* Problem requirements: The lines to extract begin at the one containing "Task: Open the" and run to the end of the listing; set them down exactly and alone.

[Opening Input data section]

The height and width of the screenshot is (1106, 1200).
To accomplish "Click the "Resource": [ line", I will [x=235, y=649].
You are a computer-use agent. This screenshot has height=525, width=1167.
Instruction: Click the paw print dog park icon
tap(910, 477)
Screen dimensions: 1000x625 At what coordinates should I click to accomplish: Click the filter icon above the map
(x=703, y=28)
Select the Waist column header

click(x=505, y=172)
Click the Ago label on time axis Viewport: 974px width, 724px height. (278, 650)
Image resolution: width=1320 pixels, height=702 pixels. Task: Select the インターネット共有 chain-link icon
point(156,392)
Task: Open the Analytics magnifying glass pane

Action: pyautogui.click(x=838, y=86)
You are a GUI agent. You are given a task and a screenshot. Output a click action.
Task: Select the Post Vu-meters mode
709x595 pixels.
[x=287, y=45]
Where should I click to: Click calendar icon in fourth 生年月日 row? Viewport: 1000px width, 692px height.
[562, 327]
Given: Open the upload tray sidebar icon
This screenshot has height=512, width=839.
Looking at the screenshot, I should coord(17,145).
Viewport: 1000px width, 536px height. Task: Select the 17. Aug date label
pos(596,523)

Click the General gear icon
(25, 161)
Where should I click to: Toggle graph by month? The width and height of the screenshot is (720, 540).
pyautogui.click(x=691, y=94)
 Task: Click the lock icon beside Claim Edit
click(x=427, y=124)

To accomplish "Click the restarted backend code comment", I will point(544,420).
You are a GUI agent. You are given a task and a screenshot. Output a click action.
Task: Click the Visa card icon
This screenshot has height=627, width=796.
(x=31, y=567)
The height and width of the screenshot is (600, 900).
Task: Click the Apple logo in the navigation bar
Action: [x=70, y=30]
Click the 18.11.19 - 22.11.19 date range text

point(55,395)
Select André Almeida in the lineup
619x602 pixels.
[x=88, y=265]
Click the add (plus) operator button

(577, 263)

[Closing Input data section]

* Solved exercise:
Task: Open the Analytics magnifying glass pane

Action: pyautogui.click(x=838, y=86)
You are a GUI agent. You are given a task and a screenshot. Output a click action.
Task: Select the Post Vu-meters mode
709x595 pixels.
[x=287, y=45]
Where should I click to: Click calendar icon in fourth 生年月日 row? Viewport: 1000px width, 692px height.
[562, 327]
Given: Open the upload tray sidebar icon
This screenshot has height=512, width=839.
Looking at the screenshot, I should coord(17,145).
Viewport: 1000px width, 536px height. Task: Select the 17. Aug date label
pos(596,523)

Click the General gear icon
(25, 161)
Where should I click to: Toggle graph by month? The width and height of the screenshot is (720, 540).
pyautogui.click(x=691, y=94)
 Task: Click the lock icon beside Claim Edit
click(x=427, y=124)

To accomplish "Click the restarted backend code comment", I will point(544,420).
You are a GUI agent. You are given a task and a screenshot. Output a click action.
Task: Click the Visa card icon
This screenshot has height=627, width=796.
(x=31, y=567)
The height and width of the screenshot is (600, 900).
Task: Click the Apple logo in the navigation bar
Action: [x=70, y=30]
Click the 18.11.19 - 22.11.19 date range text

point(55,395)
Select André Almeida in the lineup
619x602 pixels.
[x=88, y=265]
Click the add (plus) operator button

(577, 263)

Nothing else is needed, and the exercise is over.